◆ **WHAT IS REQUIRED**: All lines after the one containing "Given: Go to the Docs page", together with that line itself, should be written out exactly, down to the last line of the entries below.

◆ **GIVEN DATA**:
►
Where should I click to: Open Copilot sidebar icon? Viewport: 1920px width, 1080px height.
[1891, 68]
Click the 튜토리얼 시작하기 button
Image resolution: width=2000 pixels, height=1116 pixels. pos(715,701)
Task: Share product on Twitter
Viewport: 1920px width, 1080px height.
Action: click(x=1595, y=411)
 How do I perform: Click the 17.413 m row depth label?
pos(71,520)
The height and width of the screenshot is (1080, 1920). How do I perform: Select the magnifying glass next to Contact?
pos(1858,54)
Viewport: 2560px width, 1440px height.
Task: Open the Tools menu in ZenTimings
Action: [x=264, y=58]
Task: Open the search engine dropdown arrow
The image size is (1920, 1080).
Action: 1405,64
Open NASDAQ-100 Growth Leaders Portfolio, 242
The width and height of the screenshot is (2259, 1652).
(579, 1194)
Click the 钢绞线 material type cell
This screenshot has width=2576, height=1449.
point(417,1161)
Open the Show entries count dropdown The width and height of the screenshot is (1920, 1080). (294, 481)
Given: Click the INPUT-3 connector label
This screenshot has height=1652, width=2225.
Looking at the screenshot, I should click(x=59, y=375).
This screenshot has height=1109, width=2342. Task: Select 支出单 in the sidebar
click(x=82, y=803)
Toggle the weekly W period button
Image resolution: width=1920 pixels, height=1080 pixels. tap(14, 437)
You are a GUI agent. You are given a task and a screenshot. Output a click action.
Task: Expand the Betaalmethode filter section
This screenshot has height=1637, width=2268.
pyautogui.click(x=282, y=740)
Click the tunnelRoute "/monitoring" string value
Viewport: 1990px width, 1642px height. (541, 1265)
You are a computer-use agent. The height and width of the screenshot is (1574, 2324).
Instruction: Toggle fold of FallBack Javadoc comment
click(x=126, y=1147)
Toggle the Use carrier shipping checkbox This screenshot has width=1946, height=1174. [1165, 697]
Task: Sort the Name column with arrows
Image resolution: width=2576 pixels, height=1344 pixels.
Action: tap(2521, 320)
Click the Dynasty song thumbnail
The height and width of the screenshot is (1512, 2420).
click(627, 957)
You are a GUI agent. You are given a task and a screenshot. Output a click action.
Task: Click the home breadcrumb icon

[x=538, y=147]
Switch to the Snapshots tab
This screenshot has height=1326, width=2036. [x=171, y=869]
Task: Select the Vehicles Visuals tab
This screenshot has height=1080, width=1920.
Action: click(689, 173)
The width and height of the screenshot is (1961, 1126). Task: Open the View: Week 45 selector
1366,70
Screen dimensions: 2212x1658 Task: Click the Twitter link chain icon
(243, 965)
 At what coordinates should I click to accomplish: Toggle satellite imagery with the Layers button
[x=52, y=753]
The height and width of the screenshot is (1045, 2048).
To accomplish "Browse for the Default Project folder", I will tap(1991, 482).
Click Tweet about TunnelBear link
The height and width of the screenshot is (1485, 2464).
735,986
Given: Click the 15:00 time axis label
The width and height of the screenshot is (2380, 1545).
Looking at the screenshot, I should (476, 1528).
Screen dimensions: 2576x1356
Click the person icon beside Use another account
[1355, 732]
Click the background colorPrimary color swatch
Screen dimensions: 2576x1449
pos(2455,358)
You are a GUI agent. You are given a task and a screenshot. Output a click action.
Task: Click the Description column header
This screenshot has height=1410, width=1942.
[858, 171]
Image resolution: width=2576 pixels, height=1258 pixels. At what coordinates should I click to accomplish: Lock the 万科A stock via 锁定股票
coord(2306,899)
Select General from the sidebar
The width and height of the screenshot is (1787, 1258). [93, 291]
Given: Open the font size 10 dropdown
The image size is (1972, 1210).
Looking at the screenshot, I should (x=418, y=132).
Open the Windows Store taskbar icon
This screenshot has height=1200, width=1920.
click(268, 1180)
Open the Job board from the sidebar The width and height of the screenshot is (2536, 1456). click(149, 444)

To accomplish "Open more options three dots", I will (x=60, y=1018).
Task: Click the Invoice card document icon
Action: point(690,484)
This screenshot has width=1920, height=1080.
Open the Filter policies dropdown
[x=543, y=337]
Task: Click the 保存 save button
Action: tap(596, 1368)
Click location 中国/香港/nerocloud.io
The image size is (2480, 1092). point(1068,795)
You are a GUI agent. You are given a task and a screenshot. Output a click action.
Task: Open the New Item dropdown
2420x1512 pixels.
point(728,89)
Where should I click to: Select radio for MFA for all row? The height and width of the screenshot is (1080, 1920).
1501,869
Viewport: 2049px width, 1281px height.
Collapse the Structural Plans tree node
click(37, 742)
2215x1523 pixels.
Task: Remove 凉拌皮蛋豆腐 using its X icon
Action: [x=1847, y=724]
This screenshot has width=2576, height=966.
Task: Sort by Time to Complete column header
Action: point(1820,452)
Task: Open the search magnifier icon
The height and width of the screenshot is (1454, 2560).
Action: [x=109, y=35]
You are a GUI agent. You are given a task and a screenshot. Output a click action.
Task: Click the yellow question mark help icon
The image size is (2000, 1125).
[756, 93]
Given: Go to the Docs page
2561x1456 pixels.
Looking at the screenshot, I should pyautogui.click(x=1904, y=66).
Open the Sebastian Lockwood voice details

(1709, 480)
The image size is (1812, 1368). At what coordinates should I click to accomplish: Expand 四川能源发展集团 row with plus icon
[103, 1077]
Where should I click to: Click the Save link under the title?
◄
◆ **SOLUTION FOR THIS PROBLEM**:
Given: Go to the Docs page
2561x1456 pixels.
Looking at the screenshot, I should pyautogui.click(x=1904, y=66).
Open the Sebastian Lockwood voice details

(1709, 480)
The image size is (1812, 1368). At what coordinates should I click to accomplish: Expand 四川能源发展集团 row with plus icon
[103, 1077]
Where should I click to: Click the Save link under the title?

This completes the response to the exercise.